→ GOAL OF THE EXERCISE
Copy exactly, and only, the lines from the one with "Given: Click the green maximize window dot" to the end of the listing; omit pictures.
──────── DATA FOR PROCESSING
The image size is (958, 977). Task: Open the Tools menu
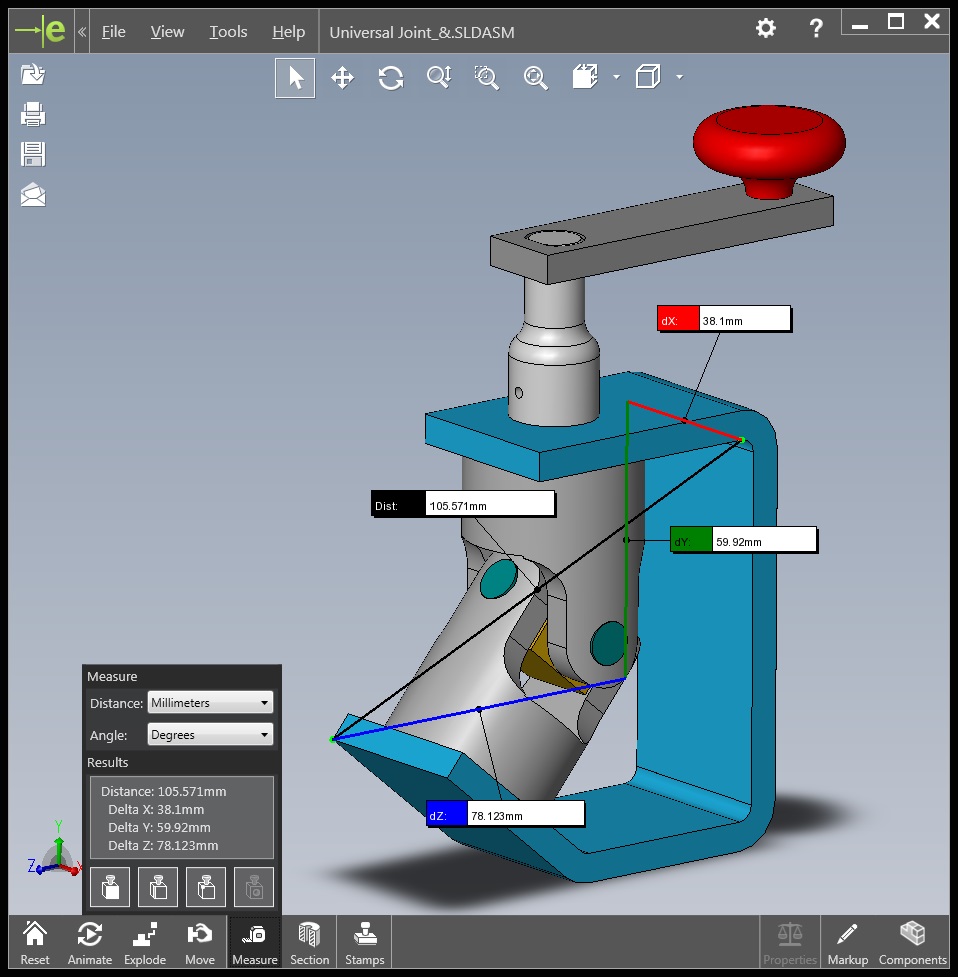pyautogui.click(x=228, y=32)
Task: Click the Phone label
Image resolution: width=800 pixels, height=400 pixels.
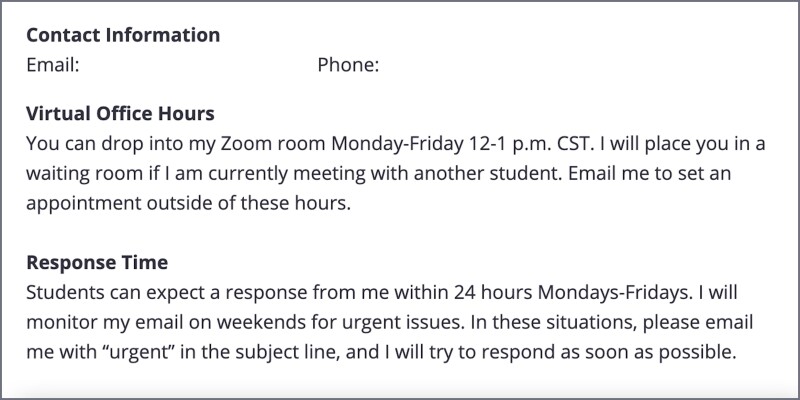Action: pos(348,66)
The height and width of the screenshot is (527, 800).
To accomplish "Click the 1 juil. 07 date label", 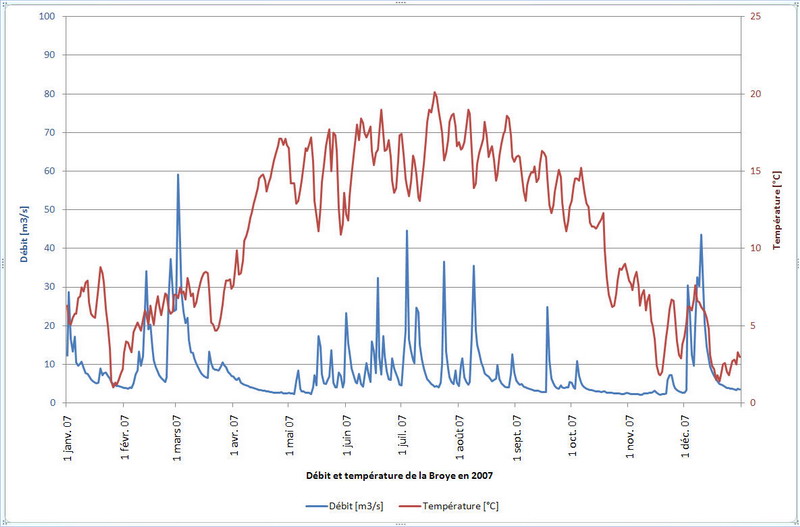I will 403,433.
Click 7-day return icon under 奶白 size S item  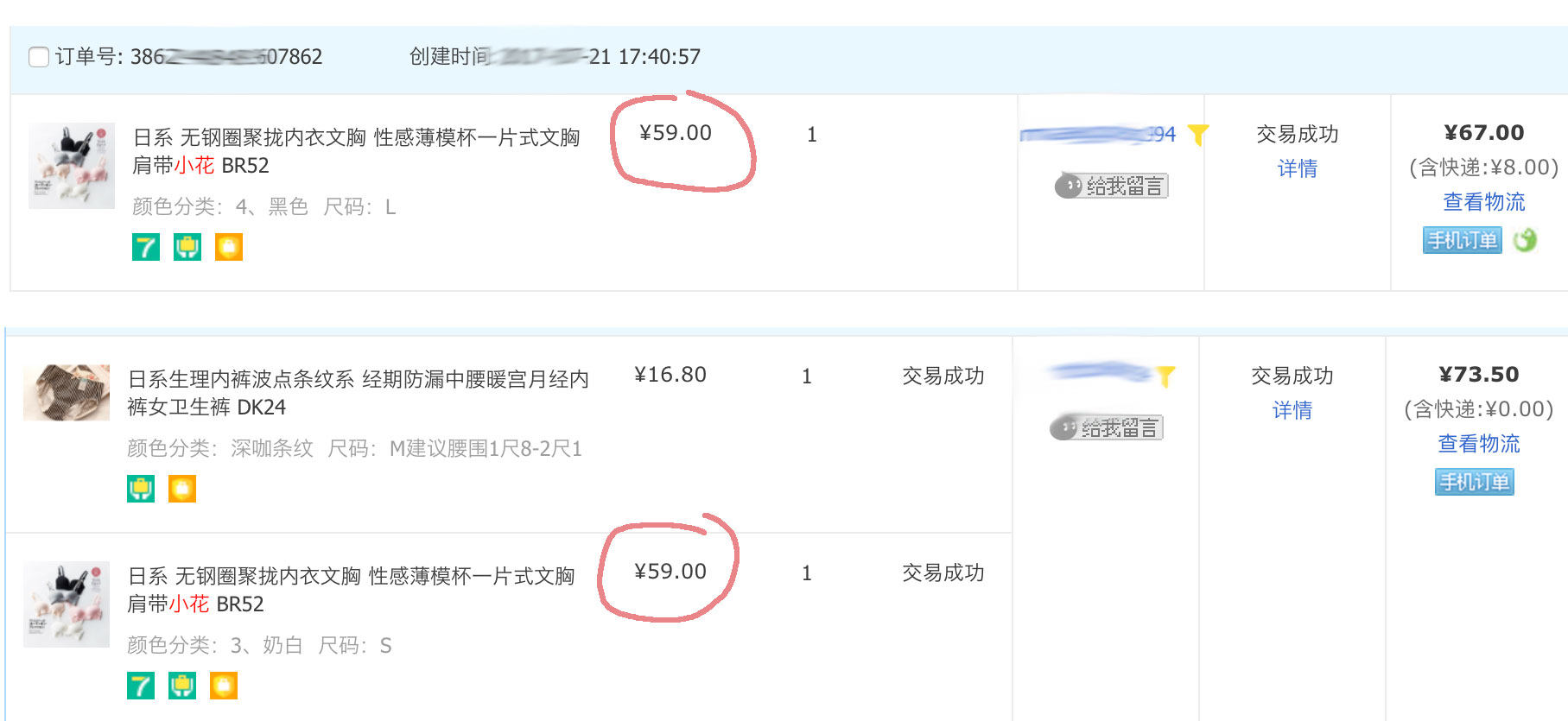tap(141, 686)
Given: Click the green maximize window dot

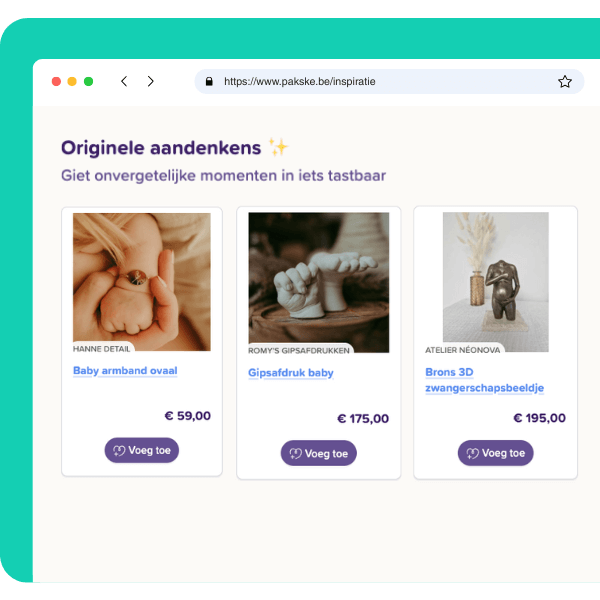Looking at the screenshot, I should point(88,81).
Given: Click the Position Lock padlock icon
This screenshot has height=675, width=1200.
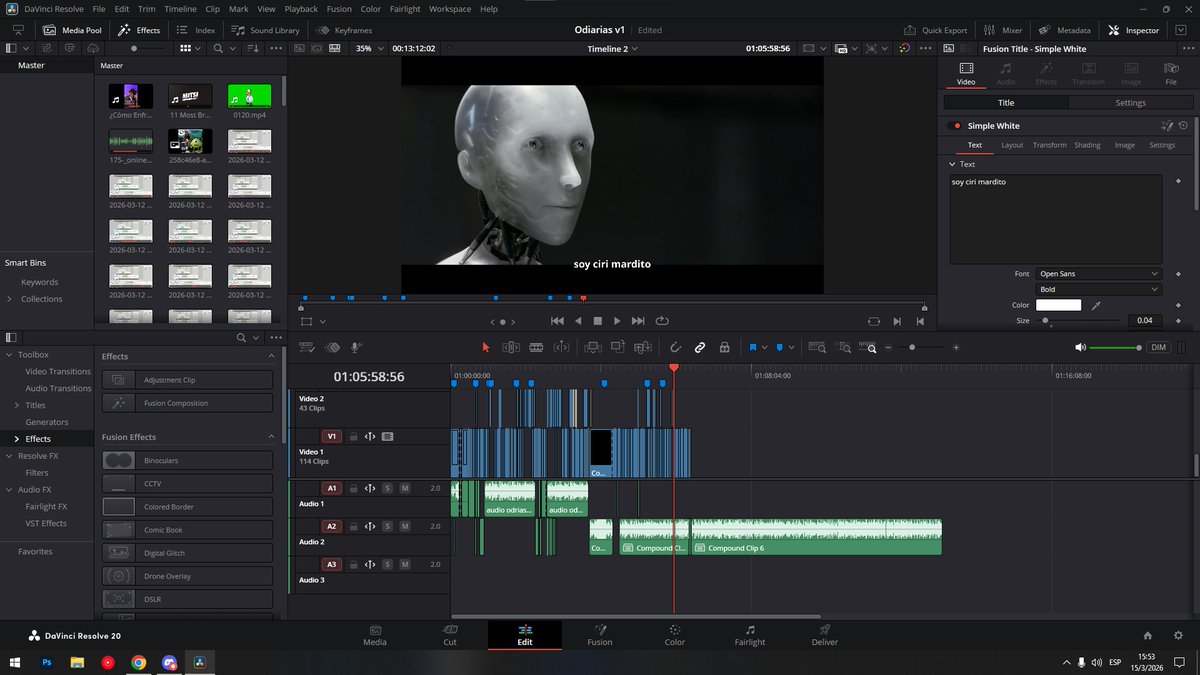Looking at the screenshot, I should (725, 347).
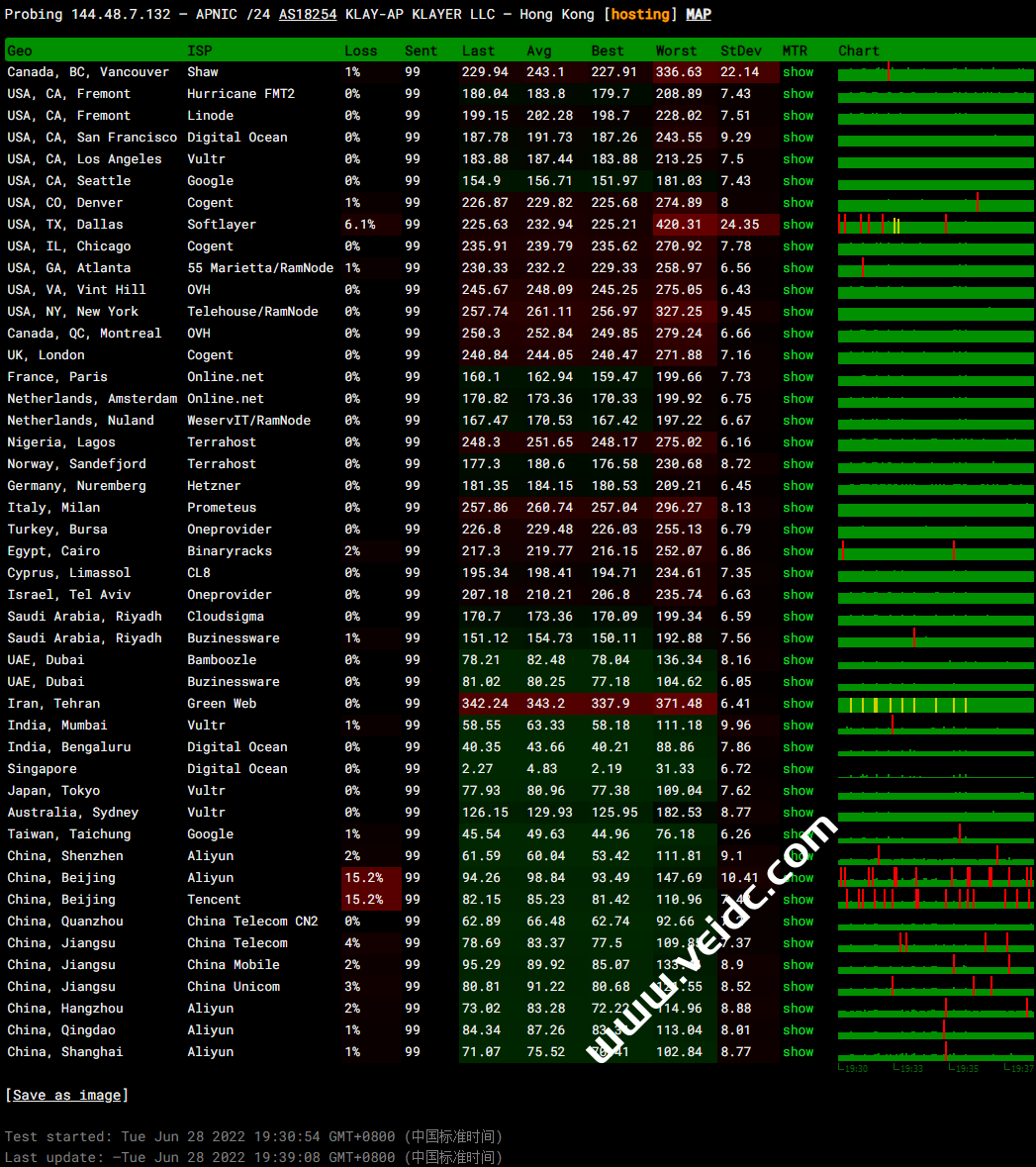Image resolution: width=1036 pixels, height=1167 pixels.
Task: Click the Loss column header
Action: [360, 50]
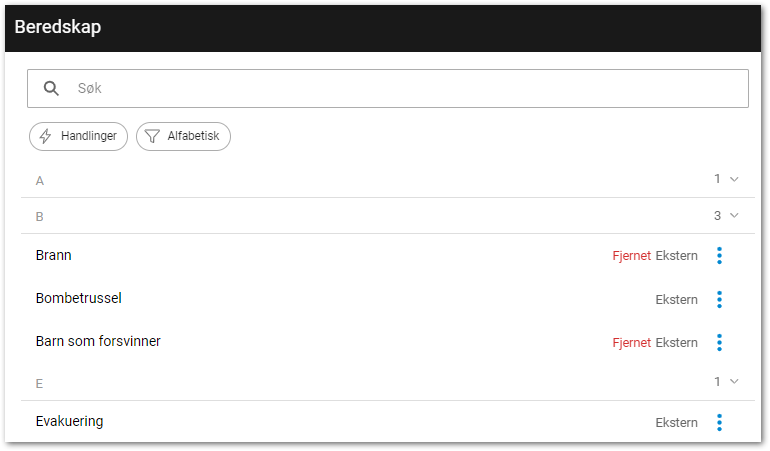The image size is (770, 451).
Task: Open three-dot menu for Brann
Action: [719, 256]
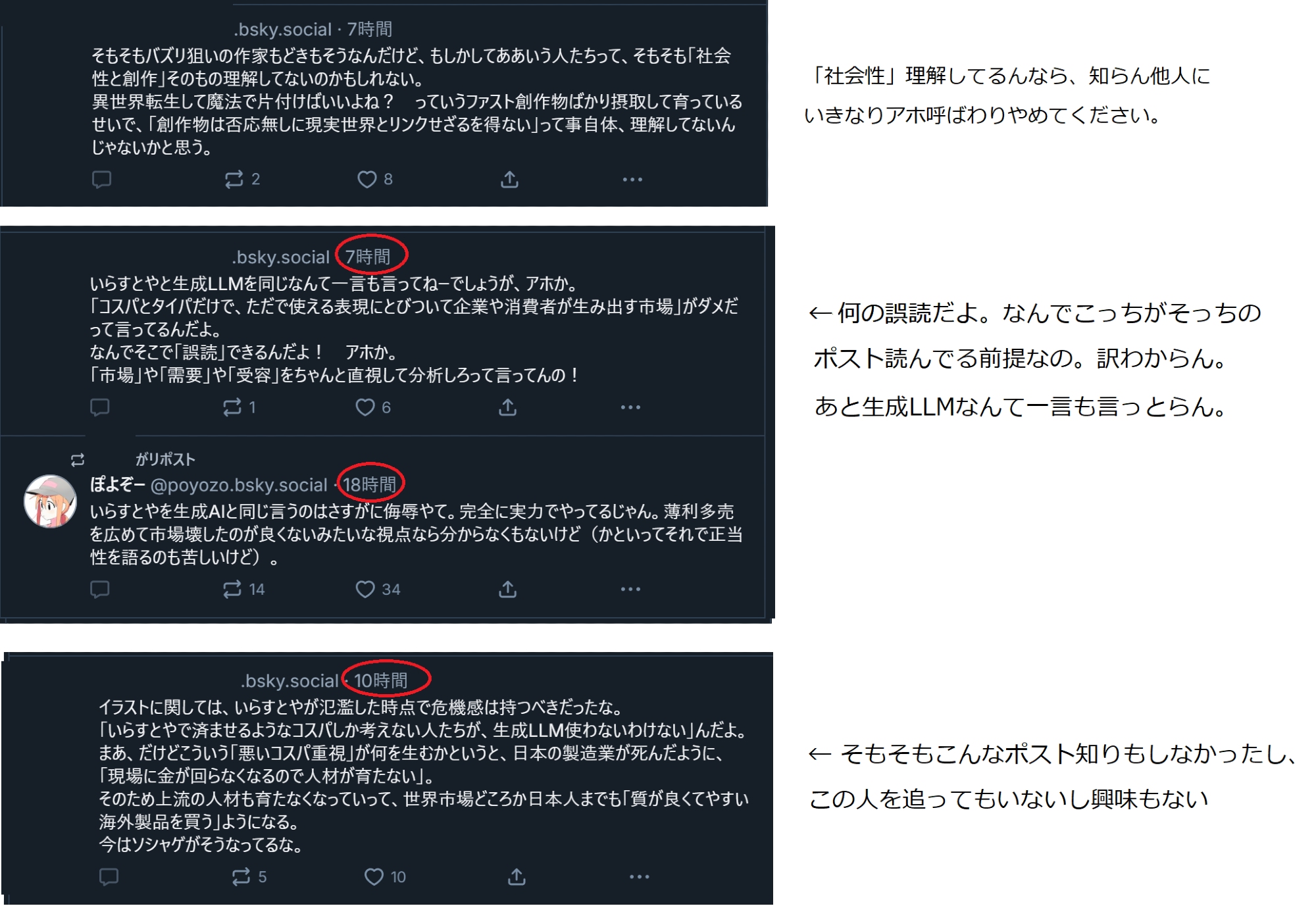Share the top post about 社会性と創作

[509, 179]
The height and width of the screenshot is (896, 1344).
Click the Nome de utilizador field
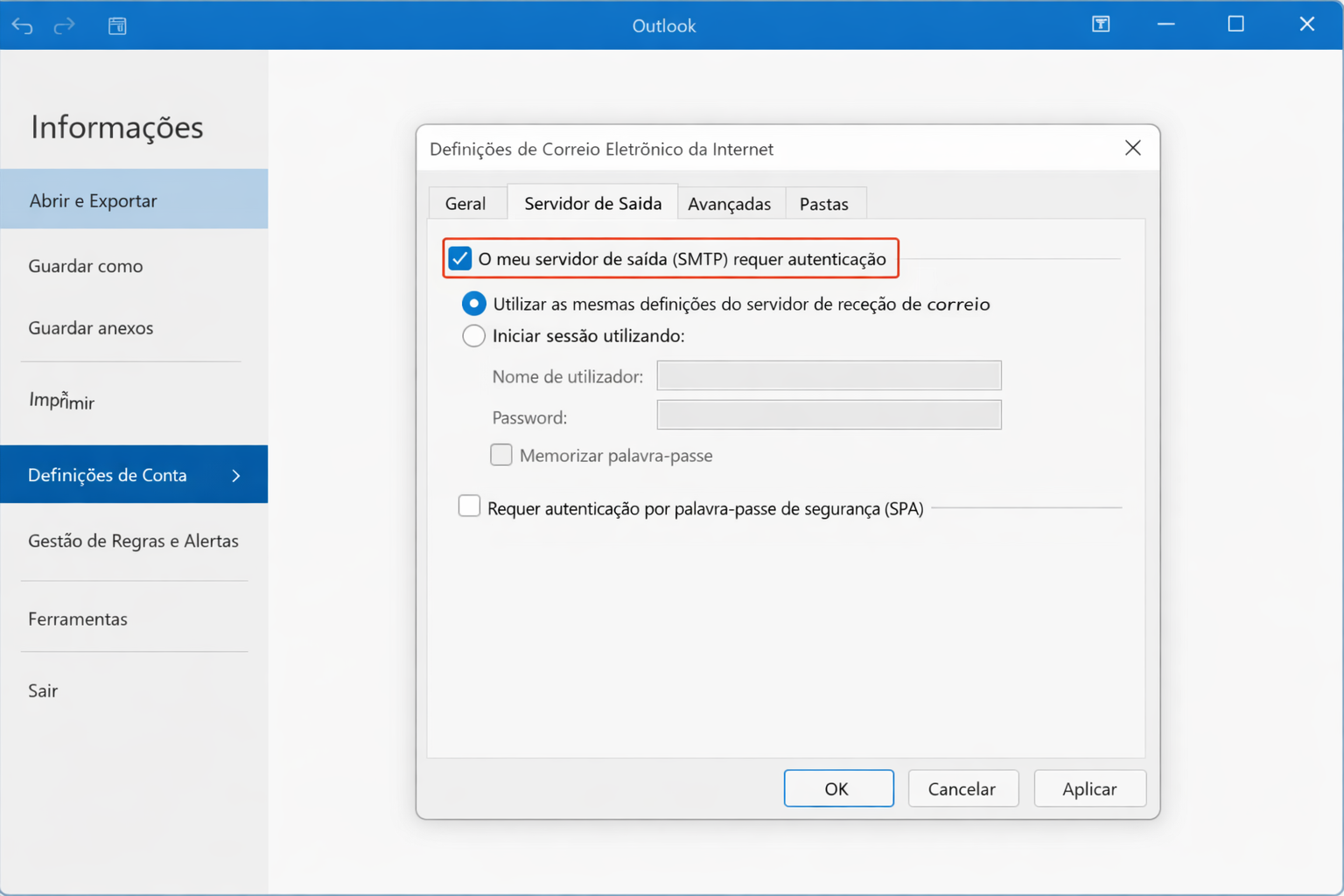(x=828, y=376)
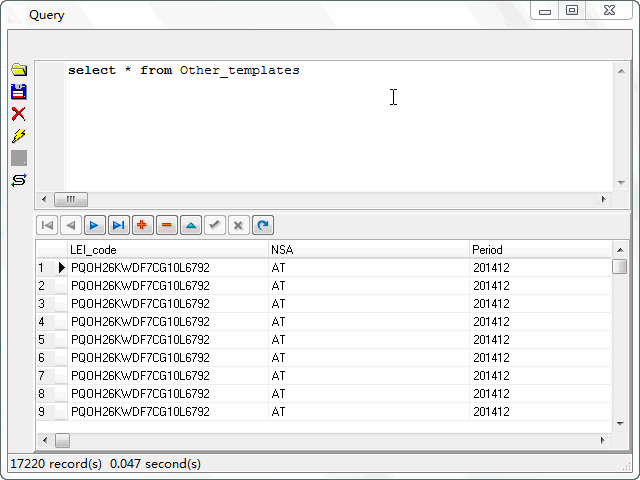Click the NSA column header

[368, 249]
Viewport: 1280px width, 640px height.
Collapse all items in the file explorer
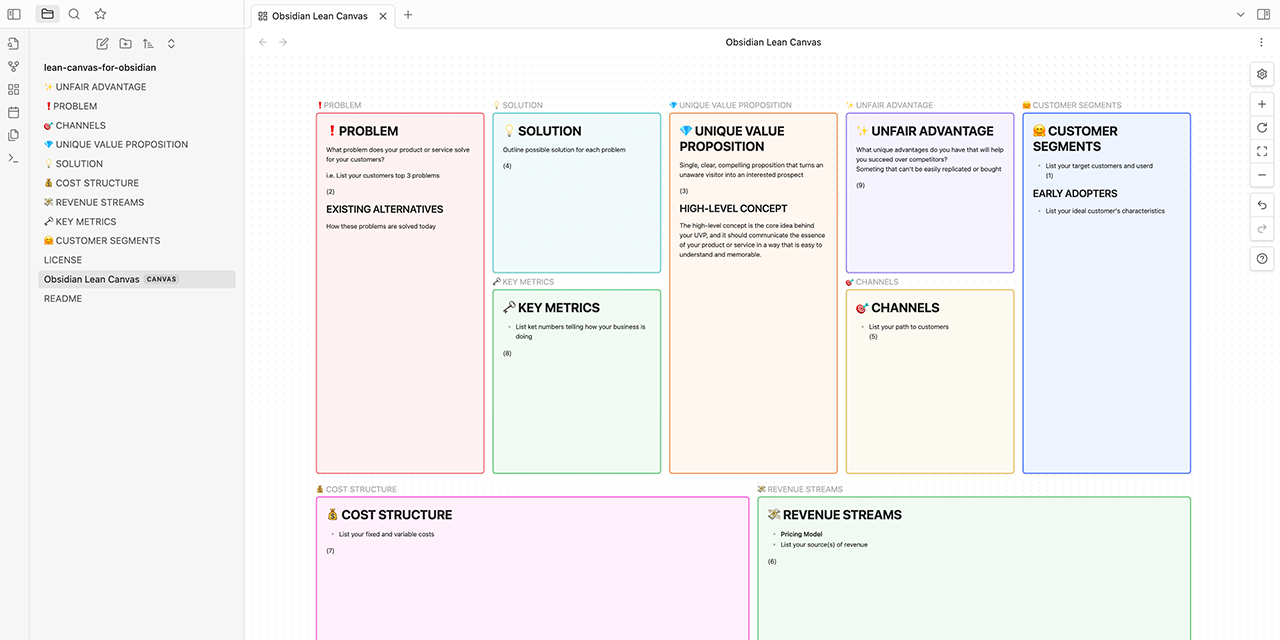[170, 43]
────────────────
→ ANSWER
Given: Click the green maximize window dot

Looking at the screenshot, I should point(88,81).
Given: Click the Position Lock padlock icon
This screenshot has height=675, width=1200.
Looking at the screenshot, I should (725, 347).
Image resolution: width=1036 pixels, height=1167 pixels.
Task: Click the Loss column header
Action: [360, 50]
The image size is (770, 451).
Task: Open three-dot menu for Brann
Action: [719, 256]
Share the top post about 社会性と創作

[509, 179]
The height and width of the screenshot is (896, 1344).
Click the Nome de utilizador field
(x=828, y=376)
Click the NSA column header

[368, 249]
Viewport: 1280px width, 640px height.
Collapse all items in the file explorer
[170, 43]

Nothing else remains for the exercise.